- **ACTIVITY**
How many lines within the records include the word "الغابات"? Only that number should be given.

===== MATERIAL FOR THE TASK

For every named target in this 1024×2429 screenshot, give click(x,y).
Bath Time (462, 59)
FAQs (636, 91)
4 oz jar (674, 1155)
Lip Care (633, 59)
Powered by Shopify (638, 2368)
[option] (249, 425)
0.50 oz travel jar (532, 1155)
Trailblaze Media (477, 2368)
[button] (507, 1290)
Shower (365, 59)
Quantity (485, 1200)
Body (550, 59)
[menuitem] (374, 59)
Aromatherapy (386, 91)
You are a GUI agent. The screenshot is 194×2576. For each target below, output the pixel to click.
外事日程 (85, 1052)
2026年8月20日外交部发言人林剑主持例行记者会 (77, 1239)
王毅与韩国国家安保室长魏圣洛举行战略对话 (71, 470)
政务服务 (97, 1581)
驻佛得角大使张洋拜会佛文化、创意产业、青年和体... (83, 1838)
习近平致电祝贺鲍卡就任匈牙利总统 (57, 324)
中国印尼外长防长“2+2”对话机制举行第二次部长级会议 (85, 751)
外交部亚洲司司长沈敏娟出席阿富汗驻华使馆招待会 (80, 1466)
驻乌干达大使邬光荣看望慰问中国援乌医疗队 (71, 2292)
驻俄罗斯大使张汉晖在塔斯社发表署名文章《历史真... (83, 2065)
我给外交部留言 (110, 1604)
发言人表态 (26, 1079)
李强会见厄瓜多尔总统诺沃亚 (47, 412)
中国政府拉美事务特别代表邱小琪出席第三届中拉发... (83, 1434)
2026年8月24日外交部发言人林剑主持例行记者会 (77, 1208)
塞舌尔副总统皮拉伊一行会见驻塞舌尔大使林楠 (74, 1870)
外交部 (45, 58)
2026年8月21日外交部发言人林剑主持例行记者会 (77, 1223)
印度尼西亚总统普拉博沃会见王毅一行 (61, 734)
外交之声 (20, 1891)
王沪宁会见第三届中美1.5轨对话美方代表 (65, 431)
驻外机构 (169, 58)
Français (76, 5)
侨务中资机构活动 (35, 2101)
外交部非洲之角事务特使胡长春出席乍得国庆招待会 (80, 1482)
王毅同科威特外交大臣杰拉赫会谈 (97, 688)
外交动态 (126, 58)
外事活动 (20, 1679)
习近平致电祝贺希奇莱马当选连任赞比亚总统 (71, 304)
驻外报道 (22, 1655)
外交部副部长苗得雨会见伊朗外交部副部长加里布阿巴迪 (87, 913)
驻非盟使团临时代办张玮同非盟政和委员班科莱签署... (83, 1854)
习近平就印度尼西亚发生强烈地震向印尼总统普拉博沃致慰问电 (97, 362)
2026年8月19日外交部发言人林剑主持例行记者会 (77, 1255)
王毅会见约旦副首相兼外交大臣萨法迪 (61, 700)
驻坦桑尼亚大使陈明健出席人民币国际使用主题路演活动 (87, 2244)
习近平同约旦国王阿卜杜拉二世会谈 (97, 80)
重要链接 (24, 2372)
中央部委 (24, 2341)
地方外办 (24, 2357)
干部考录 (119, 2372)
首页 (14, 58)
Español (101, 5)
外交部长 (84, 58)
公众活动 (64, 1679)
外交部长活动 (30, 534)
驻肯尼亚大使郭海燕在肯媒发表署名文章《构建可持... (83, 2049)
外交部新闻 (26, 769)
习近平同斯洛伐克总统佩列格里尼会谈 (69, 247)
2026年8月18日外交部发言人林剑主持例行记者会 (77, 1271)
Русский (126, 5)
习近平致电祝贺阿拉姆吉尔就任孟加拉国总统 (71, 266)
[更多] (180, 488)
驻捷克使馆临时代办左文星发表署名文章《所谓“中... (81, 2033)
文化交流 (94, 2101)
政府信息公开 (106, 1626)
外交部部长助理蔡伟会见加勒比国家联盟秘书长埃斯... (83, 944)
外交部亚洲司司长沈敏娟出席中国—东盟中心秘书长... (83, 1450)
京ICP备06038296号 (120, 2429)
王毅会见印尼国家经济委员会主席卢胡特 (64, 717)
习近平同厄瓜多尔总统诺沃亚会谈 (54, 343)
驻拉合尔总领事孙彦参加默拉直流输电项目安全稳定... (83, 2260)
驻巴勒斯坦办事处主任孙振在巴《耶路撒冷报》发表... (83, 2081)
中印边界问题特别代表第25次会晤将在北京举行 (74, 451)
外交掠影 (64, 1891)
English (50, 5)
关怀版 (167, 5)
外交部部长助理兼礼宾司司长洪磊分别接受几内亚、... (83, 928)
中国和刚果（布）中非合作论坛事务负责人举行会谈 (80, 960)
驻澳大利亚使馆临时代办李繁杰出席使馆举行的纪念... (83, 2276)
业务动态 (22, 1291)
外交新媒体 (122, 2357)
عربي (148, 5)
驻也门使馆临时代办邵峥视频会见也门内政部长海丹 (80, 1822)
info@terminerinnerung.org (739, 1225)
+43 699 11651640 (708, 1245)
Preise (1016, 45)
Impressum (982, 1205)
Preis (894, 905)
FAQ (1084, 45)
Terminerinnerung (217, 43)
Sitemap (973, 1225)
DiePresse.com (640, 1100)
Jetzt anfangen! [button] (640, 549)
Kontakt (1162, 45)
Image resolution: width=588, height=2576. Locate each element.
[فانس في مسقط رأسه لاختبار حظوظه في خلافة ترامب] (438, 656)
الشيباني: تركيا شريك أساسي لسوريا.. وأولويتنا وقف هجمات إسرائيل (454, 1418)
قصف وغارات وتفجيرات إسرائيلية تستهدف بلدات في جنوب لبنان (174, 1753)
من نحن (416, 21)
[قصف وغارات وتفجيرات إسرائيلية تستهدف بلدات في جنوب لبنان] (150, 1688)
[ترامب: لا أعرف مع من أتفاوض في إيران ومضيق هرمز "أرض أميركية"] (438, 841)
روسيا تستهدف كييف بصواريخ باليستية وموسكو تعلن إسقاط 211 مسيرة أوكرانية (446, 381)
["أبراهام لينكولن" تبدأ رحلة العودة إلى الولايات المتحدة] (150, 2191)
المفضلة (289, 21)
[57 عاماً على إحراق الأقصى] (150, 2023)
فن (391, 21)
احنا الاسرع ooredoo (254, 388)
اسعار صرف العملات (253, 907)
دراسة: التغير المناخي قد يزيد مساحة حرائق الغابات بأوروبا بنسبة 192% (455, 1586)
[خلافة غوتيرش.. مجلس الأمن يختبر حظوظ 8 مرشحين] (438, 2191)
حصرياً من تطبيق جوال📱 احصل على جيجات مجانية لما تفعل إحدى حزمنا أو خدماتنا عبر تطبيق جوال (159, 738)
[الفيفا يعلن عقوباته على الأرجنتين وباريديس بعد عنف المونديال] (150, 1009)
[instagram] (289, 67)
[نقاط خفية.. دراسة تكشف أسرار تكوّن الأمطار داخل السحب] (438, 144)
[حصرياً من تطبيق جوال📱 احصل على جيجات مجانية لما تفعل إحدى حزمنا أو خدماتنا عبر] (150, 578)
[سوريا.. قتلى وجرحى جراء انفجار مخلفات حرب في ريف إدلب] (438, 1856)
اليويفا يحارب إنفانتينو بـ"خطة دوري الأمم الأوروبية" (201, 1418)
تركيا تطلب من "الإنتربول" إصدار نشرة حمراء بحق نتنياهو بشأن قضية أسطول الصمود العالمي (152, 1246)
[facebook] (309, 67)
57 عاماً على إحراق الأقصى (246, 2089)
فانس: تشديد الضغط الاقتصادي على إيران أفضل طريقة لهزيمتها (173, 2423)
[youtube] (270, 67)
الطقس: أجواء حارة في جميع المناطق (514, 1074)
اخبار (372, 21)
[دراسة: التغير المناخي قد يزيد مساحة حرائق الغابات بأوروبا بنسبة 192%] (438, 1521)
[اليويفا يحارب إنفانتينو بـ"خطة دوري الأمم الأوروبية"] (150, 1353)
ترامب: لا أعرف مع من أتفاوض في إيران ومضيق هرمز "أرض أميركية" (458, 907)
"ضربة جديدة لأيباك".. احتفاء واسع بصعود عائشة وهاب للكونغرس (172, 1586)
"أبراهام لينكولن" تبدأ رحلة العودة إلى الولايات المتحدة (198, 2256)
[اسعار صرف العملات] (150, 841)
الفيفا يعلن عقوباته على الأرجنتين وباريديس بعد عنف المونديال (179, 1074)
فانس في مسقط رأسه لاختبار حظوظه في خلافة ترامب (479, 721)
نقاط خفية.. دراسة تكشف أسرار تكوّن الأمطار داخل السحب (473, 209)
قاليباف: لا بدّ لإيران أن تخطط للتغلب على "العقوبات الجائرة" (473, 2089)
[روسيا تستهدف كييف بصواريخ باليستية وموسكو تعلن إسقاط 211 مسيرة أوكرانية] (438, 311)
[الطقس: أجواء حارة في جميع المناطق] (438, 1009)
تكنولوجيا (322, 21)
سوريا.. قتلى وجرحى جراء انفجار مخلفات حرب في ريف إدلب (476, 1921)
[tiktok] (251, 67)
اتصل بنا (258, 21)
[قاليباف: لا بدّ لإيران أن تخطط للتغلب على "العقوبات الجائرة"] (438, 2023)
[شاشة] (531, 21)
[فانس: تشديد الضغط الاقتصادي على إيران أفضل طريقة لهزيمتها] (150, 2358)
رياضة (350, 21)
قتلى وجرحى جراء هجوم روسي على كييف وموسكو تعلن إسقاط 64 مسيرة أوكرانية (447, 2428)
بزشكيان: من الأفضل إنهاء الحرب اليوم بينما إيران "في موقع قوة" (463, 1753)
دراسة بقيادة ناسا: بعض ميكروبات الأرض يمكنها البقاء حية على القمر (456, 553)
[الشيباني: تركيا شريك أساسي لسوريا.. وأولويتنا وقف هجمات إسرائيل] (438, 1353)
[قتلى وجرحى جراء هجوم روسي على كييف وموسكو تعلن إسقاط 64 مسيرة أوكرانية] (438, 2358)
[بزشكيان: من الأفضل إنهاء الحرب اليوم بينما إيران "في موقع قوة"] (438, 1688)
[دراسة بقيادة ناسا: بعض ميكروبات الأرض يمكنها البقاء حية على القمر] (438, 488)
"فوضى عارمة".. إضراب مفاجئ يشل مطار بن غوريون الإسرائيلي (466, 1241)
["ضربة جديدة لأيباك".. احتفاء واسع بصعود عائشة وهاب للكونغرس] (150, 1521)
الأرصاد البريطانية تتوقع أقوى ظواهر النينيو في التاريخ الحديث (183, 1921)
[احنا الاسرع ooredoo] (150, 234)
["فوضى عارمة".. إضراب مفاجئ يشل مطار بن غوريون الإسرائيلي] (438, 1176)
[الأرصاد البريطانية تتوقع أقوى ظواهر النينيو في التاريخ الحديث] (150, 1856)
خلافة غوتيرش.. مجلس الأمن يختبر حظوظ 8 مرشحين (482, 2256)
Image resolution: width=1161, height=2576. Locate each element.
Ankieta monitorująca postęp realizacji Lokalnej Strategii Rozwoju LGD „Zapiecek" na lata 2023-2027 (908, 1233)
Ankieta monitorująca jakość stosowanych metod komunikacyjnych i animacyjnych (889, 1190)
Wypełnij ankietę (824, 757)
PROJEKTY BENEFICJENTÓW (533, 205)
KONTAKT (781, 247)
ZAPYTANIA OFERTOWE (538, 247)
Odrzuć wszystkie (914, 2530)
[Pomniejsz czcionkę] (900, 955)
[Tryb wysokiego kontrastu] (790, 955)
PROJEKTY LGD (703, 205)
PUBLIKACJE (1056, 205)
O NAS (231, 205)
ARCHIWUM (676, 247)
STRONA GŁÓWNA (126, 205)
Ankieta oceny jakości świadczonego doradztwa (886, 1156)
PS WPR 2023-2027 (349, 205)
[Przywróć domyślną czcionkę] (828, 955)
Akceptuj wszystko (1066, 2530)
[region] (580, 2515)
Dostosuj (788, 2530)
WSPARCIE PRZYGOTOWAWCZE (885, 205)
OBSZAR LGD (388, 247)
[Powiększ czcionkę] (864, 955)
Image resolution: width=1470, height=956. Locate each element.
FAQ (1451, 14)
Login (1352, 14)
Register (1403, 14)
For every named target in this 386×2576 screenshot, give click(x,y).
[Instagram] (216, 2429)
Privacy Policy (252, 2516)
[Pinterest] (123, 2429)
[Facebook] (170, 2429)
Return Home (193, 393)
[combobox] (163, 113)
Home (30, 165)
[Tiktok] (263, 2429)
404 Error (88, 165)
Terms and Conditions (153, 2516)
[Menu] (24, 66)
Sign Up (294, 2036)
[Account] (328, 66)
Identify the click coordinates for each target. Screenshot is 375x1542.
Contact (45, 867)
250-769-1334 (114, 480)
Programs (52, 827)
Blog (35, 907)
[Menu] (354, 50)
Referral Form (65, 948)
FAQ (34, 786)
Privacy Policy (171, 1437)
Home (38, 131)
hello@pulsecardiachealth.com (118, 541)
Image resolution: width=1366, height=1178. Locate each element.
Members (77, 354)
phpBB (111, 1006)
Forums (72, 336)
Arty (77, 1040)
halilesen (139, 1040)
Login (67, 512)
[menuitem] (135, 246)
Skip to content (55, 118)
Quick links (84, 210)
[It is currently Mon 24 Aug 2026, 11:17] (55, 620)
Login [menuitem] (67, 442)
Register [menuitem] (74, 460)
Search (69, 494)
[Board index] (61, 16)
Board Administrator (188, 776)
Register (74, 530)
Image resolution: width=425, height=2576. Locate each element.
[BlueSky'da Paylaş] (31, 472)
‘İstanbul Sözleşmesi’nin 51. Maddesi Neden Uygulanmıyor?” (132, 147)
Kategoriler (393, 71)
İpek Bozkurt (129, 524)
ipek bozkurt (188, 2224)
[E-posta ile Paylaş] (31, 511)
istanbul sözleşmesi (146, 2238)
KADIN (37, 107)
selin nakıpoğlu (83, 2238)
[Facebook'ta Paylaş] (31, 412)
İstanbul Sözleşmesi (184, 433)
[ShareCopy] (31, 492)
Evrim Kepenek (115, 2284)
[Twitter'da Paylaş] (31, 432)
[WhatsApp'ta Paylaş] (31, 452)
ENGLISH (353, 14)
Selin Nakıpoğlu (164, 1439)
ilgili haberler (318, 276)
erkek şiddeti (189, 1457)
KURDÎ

==========

- **REPLY**
2